An American ventriloquist visiting Saudi Arabia walks Into a small village and sees a Bedouin (villager) sitting outside his tent patting his sheep dog.
He figures he’ll have a little fun, so he says to the Saudi ‘Salaam, mind if I talk to your dog?’
Bedouin: ‘The dog doesn’t talk, you stupid American.’
Ventriloquist: ‘Hello dog, how’s it going ?’
Dog: ‘Yeah, doin’ all right.’
Bedouin: (look of extreme shock)
Ventriloquist: ‘Is this Bedouin your owner?’ (pointing at the Villager)
Ventriloquist: ‘How does he treat you?’
Dog: ‘Yeah, real good.
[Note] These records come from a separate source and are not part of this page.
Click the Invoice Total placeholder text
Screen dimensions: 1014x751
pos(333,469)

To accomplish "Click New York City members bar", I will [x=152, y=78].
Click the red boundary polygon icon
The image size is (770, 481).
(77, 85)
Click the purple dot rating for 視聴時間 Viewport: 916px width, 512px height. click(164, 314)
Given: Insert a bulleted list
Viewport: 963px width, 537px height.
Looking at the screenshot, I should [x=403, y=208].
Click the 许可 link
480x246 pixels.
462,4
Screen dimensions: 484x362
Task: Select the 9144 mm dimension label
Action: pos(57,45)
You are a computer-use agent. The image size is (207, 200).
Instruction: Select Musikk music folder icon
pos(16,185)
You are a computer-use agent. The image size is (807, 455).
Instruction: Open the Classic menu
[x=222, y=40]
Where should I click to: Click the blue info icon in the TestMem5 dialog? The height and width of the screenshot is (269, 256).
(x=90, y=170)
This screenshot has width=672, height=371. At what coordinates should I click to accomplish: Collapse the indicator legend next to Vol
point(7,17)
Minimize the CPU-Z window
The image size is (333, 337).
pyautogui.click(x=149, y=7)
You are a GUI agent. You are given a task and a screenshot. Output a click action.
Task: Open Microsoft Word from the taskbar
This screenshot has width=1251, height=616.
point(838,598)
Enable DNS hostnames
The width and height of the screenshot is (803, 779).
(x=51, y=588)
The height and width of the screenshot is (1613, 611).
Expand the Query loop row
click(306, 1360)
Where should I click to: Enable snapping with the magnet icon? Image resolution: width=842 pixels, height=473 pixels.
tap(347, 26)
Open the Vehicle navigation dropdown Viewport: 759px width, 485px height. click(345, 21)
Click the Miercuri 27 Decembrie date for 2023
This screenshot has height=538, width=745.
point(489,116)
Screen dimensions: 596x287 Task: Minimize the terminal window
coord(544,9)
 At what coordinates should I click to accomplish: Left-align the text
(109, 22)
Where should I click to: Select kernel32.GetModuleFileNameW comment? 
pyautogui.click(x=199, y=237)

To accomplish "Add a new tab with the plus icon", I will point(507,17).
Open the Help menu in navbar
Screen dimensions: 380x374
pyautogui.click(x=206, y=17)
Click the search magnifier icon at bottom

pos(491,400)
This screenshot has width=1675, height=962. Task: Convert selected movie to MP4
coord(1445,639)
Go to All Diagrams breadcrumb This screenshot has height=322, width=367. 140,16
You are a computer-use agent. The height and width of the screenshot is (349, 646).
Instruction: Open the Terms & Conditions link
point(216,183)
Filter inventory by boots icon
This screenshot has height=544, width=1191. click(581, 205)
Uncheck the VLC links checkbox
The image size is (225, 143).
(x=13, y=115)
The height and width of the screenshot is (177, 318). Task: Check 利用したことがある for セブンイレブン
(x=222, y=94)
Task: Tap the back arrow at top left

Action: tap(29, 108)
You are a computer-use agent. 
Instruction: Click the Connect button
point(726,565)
He walks me twice a day, feeds me Great food And takes me to the wadi (lake) once a week to play.’
Bedouin: (look of utter disbelief)
Ventriloquist: ‘Mind if I talk to your horse?’
Bedouin: ‘Uh, the horse doesn’t talk either…I think.’
Ventriloquist: ‘Hey horse, how’s it going?’
Bedouin: (absolutely dumbfounded)
Ventriloquist: ‘Is this your owner?’ (Pointing at the villager)
Ventriloquist: How does he treat you?
Horse: ‘Pretty good, thanks for asking. He rides me regularly, brushes me down often and keeps me in the tent to protect me from hot sun.’
Bedouin: (total look of amazement)
Ventriloquist: ‘Mind if I talk to your sheep?’
Bedouin: (in a panic) "No no! The sheep’s a bloody liar!!"